Digital transformation has been a buzz word in business for years. Yet, the global COVID crisis has brought into sharp focus not only how necessary technological evolution really is (especially to the bottom line), but also just how many organisations have been resting on their laurels for too long when it comes to turning intent into action in this important area.

Now that most organisations have effectively grappled with the transference of its workforce into a digital operating space, the next big issue many are now facing is managing the tidal wave, if not tsunami, of applicants flooding the market, arising from the growing numbers of job losses seen as a direct result of the pandemic.

Businesses are feeling the pressure to process candidates at a time when budgets are also being squeezed, creating a perfect storm of pressures. If not managed effectively, these challenges stand to place organisations directly in the line of fire, both in terms of ensuring they attract and secure the best talent in the pool, but also regarding their ability to maintain brand value and reputation through offering a positive recruitment experience for the entire cohort of applicants.

The good news is that technology to support these pressures has never been better. What is now required of organisations is a bravery and willingness to commit to the changes that will revolutionise recruitment processes. With the right systems in place, businesses stand to make huge cost savings by automating laborious tasks such as CV reviews, interview administration, as well as assessment tasks and even some stages of the interview process itself.

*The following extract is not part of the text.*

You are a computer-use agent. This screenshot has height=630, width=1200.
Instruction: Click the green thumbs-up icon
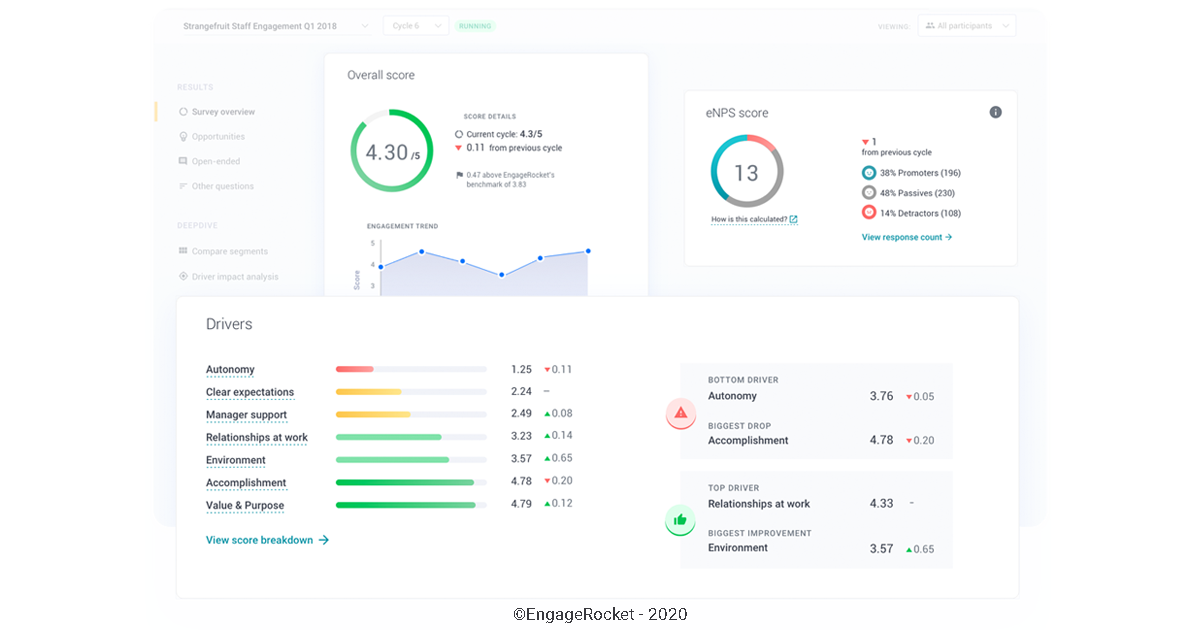pyautogui.click(x=680, y=519)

There is of course a cautionary tale here, in that all AI systems are not created equal, with many offering a piecemeal approach which is neither fully integrated enough to make best use of data and analytics, but may also offer a poor candidate experience owing to clunky and inconsistent systems that are difficult to navigate.

Design must therefore be a significant consideration for all organisations as they undertake this process as part of their transformation, with people placed firmly at the centre of all decision making. By getting this right, businesses can filter candidates at a scale and pace that would not be otherwise possible. It can also help ensure applicants are treated fairly, with decisions made based on science and devoid of inherent biases that can so easily, and all too often, blight the hiring process. 

The long-term benefits of this approach are multiple. Aside from the clear monetary benefits, AI also opens up the possibility for businesses to gain vital data and analytics to indicate long term performance markers amongst its employees, tracking employee journeys from application to exit interview. 

In a market as volatile and competitive as the one which we currently find ourselves operating in, businesses can no longer take baby steps when it comes to utilising AI in the war on talent – it will be the key factor that separates those that survive from those that thrive.